Inaugural Lord Renwick Memorial Lecture w/ Vint Cerf

From Humanist I learned about the Inaugural Lord Renwick Memorial Lecture w/ Vint Cerf : Digital Policy Alliance : Free Download, Borrow, and Streaming : Internet Archive. This lecture is available also in a text transcript here (PDF). Vint Cerf is one of the pioneers of the Internet and in this lecture he talks about the “five alligators of the Internet. They are 1) Technology, 2) Regulation, 3) Institutions, 4) the Digital Divide, and 5) Digital Preservation.

Under Technology he traces a succinct history of the internet as technology pointing out how important the ALOHAnet project was to the eventual design of the Internet. Under regulation he talked about different levels of regulation and the pros and cons of regulation. Later there are some questions about the issue of anonymity and civil discourse. All said, the talk does a great job of covering the issues facing the internet today.

Here is his answer to a question about  how to put more humanity into the Internet.

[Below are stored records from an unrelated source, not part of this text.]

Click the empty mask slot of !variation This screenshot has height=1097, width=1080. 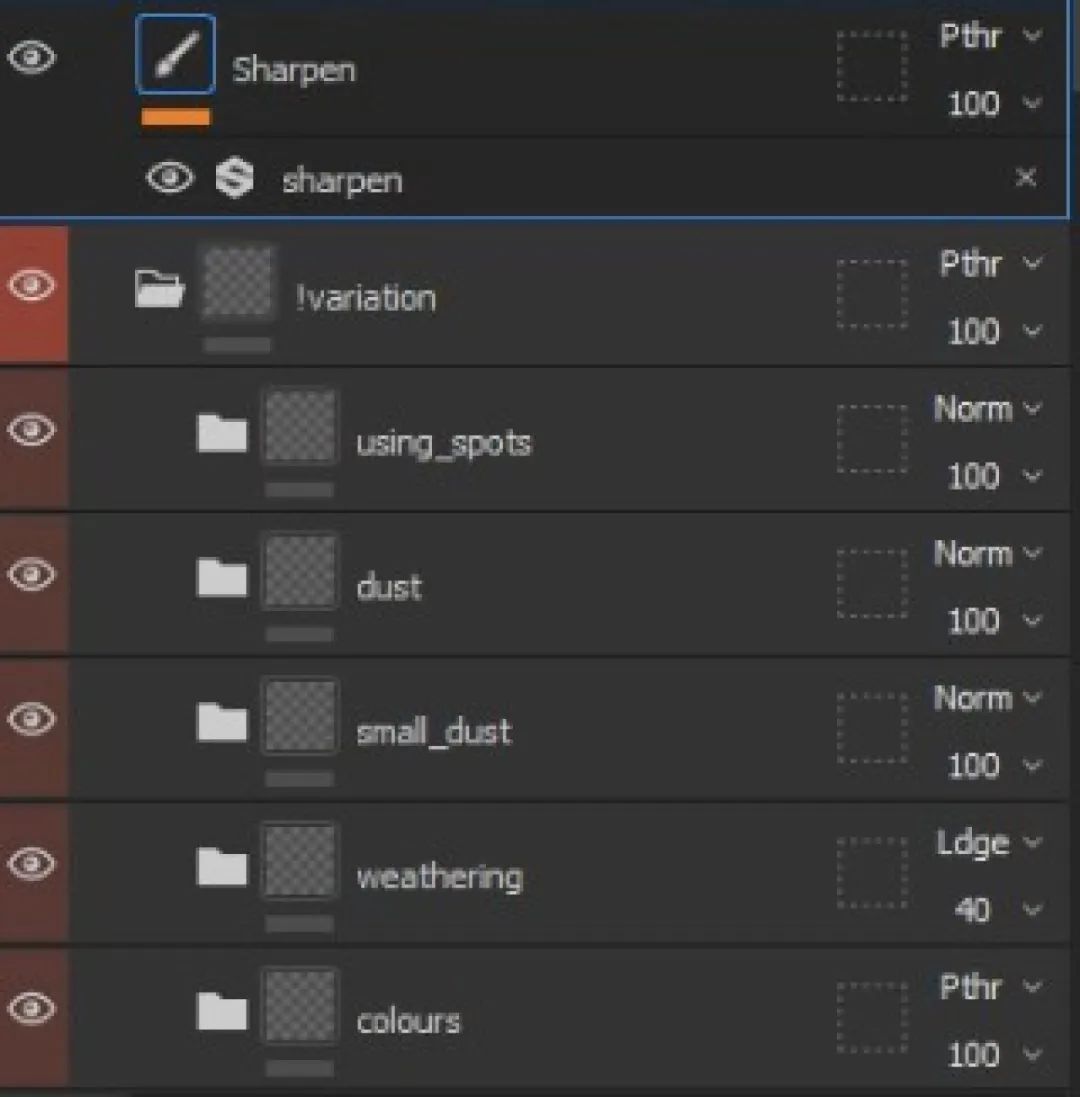click(x=872, y=293)
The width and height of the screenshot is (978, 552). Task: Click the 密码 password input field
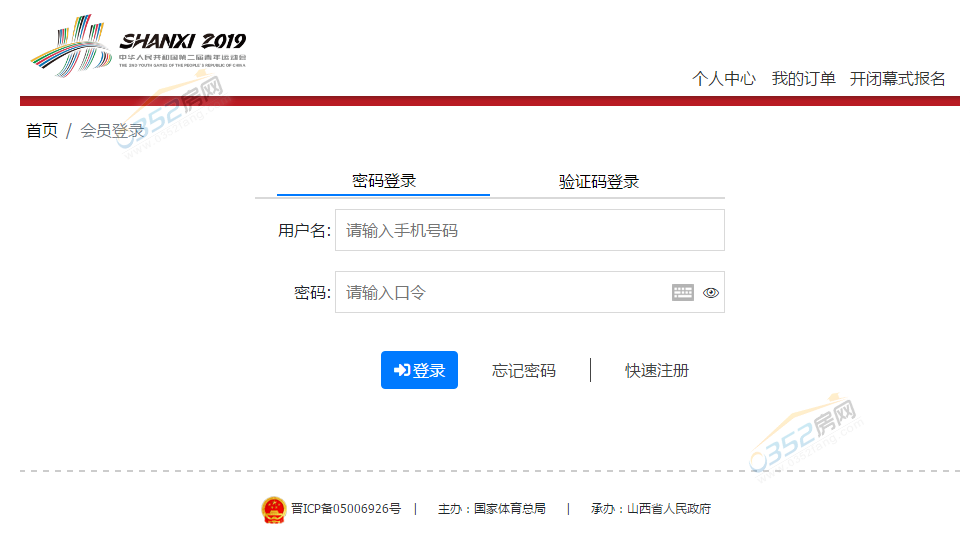500,293
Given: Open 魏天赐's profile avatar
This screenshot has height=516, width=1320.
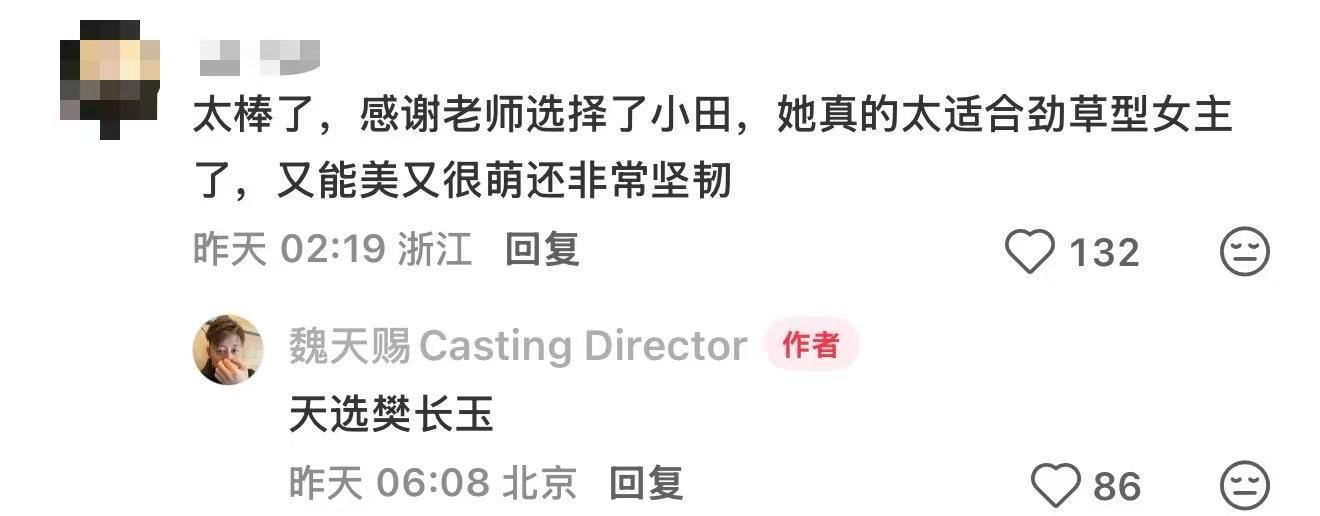Looking at the screenshot, I should 228,349.
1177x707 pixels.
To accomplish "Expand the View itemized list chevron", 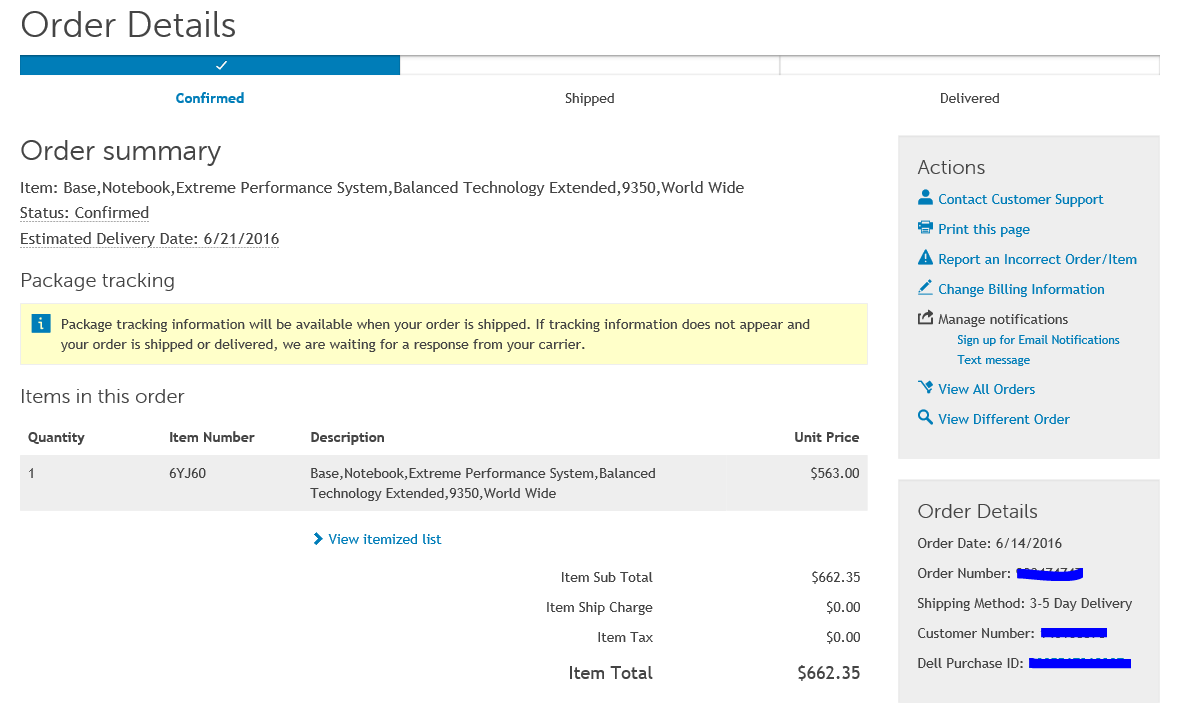I will [x=318, y=539].
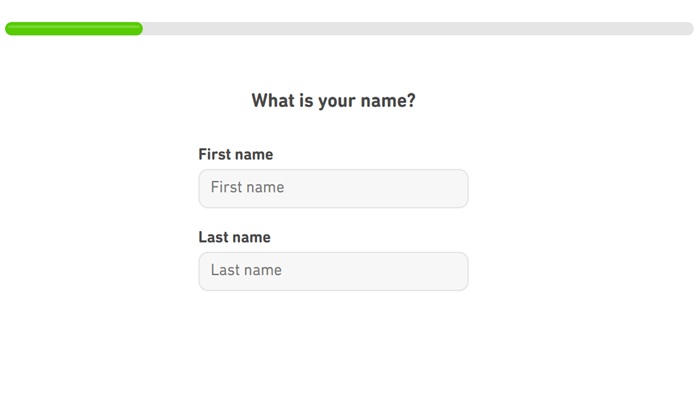Select the field under the First name label
Image resolution: width=700 pixels, height=400 pixels.
[x=333, y=188]
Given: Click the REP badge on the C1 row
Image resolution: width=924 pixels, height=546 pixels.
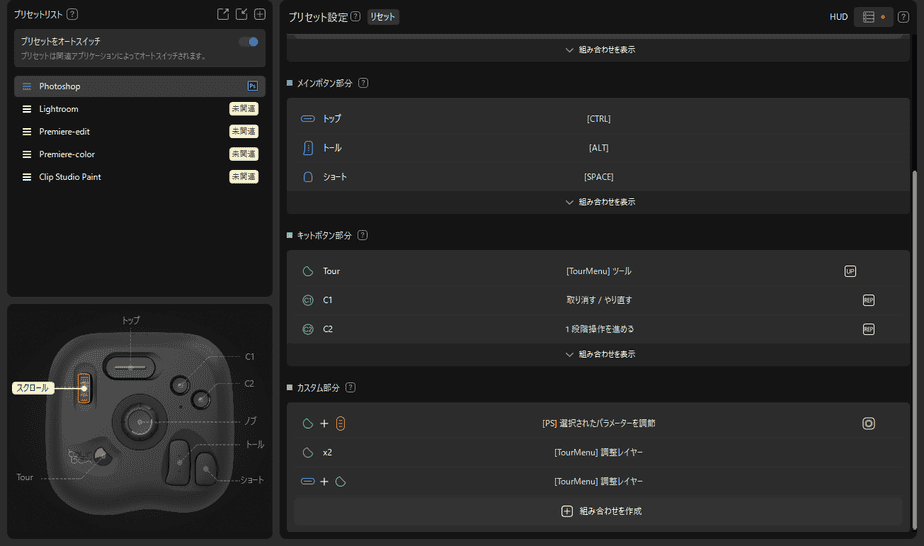Looking at the screenshot, I should coord(869,300).
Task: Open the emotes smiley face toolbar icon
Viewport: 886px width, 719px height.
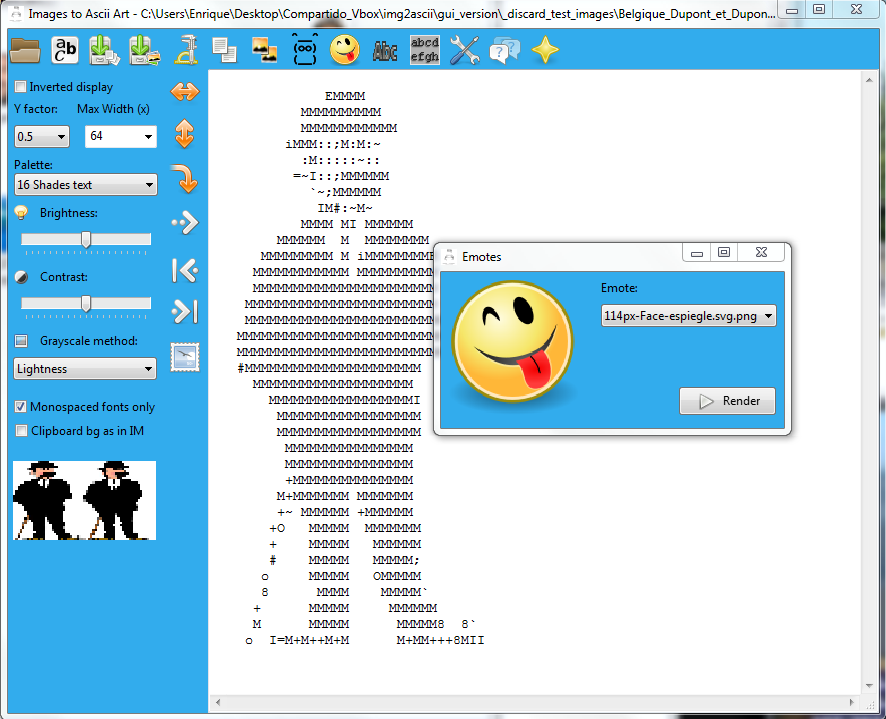Action: 345,49
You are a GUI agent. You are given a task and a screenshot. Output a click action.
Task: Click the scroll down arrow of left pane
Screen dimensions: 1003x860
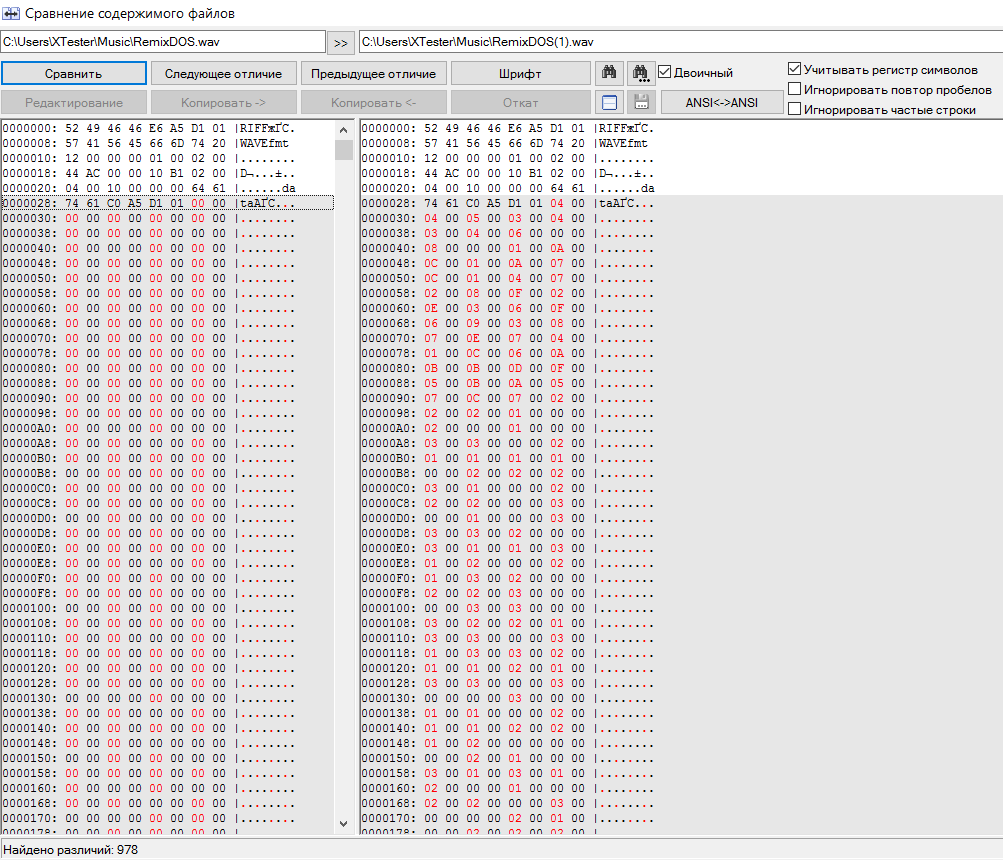click(343, 823)
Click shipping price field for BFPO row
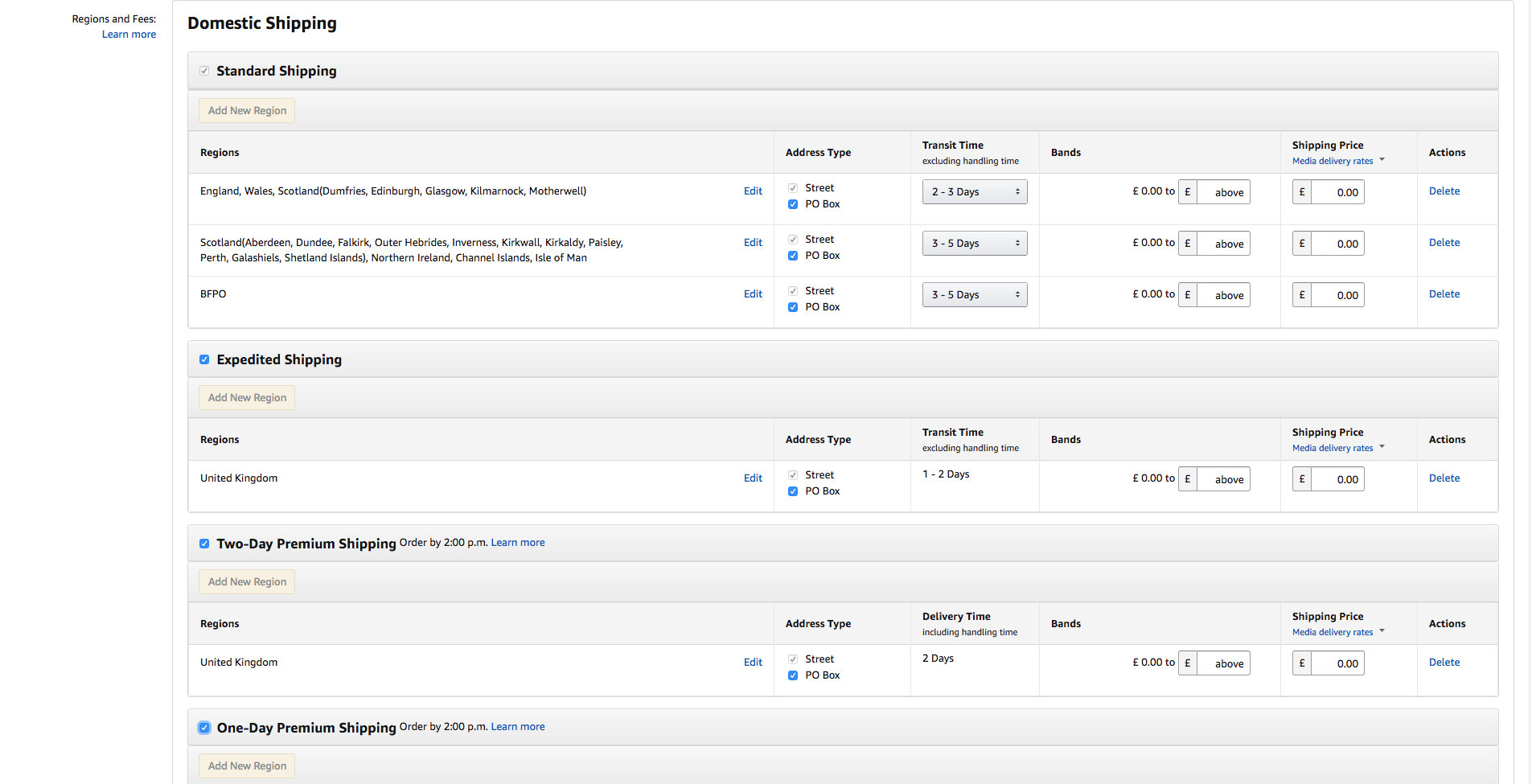 point(1337,295)
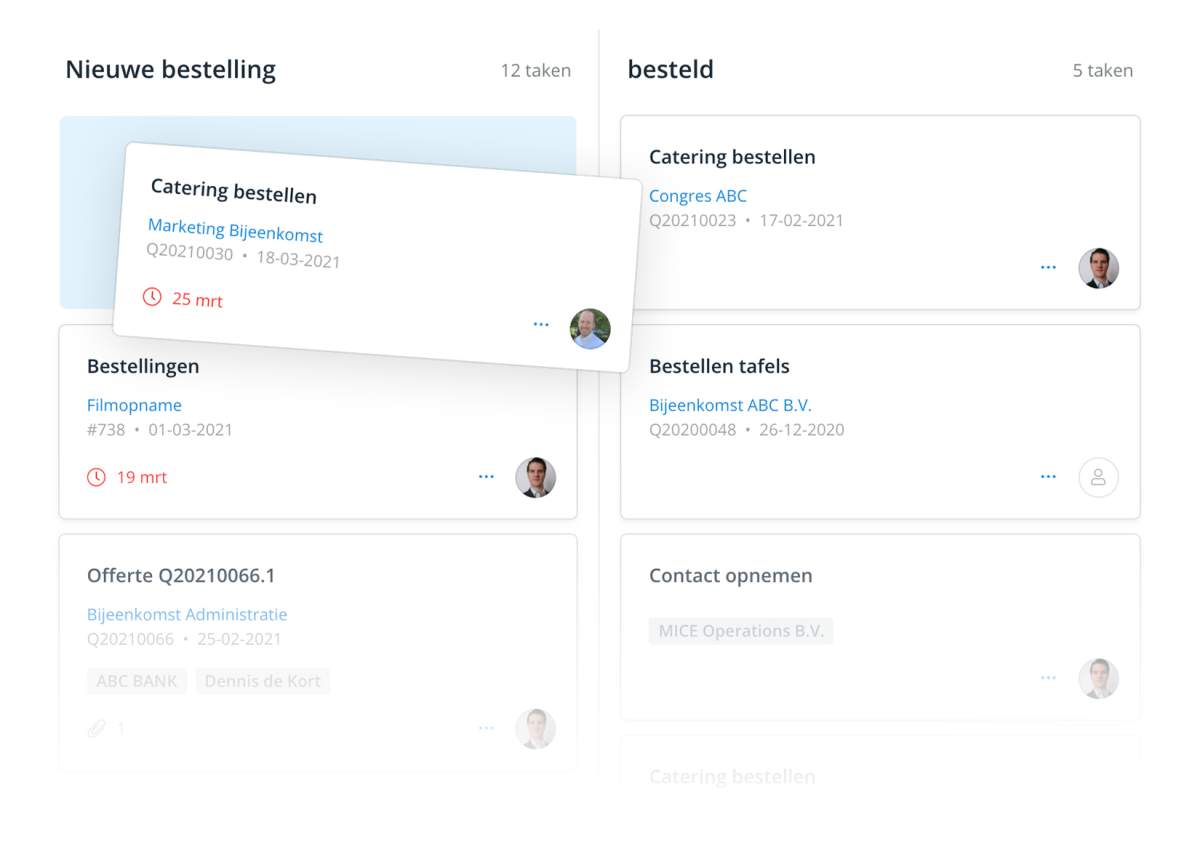Screen dimensions: 1200x866
Task: Open three-dot menu on Bestellen tafels card
Action: (x=1048, y=477)
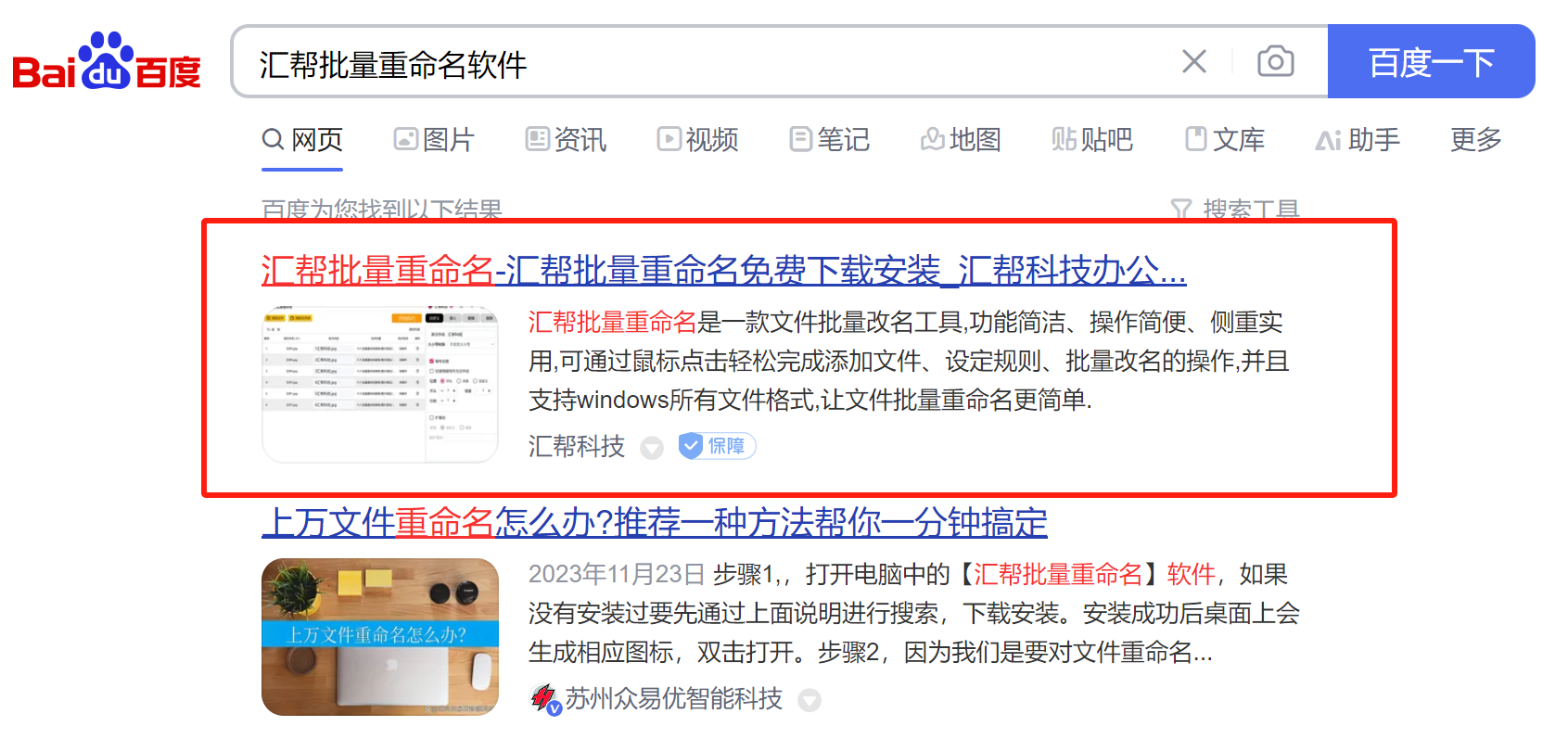
Task: Switch to the 视频 tab
Action: [x=697, y=140]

The first observation I would make is that civility is a social decision that we either choose or don’t. Creating norms is very important. I think norms are not necessarily backed up by, you know, law enforcement for example, they’re considered societal values, and I fear that openness in the Internet has led to a, let’s say, a diminution, erosion, of civil discourse. I would suggest to you, however, that it’s possibly understandable in the following analog. Those of you who drive cars may, like I do, say things to the other drivers, or about the other drivers, that I would never say face to face, but there’s this windshield separating me from the other drivers, and I feel free to express myself, in ways that I would not if I were face to face. Sometimes I think the computer screen acts a little bit like the windshield of the car and allows us to behave in ways that we wouldn’t otherwise if we were right there with the target of our comments. Somehow we have to infuse back into society the value of civil discourse, and the only way to do that I think is to start very early on in school to introduce children, and their parents, and adults, to the value of civility in terms of making progress in coming together, finding common ground, finding solutions to things, as opposed to simply firing our 45 caliber Internet packets at each other. I really hope that the person asking the question has some ideas for introducing incentives for exactly that behavioral change. I will point out that seatbelts and smoking has possibly some lessons to teach, where we incorporated not only advice but we also said, by the way, if we catch you smoking in this building, there will be consequences, because we said you shouldn’t do it. So, maybe we have to have some kind of social consequence for bad behavior. (p. 13-4)

Later on he talks about license plates following the same analogy of how we behave when driving. Your car gives you some anonymity, but the license plate can be used to identify you if you go too far.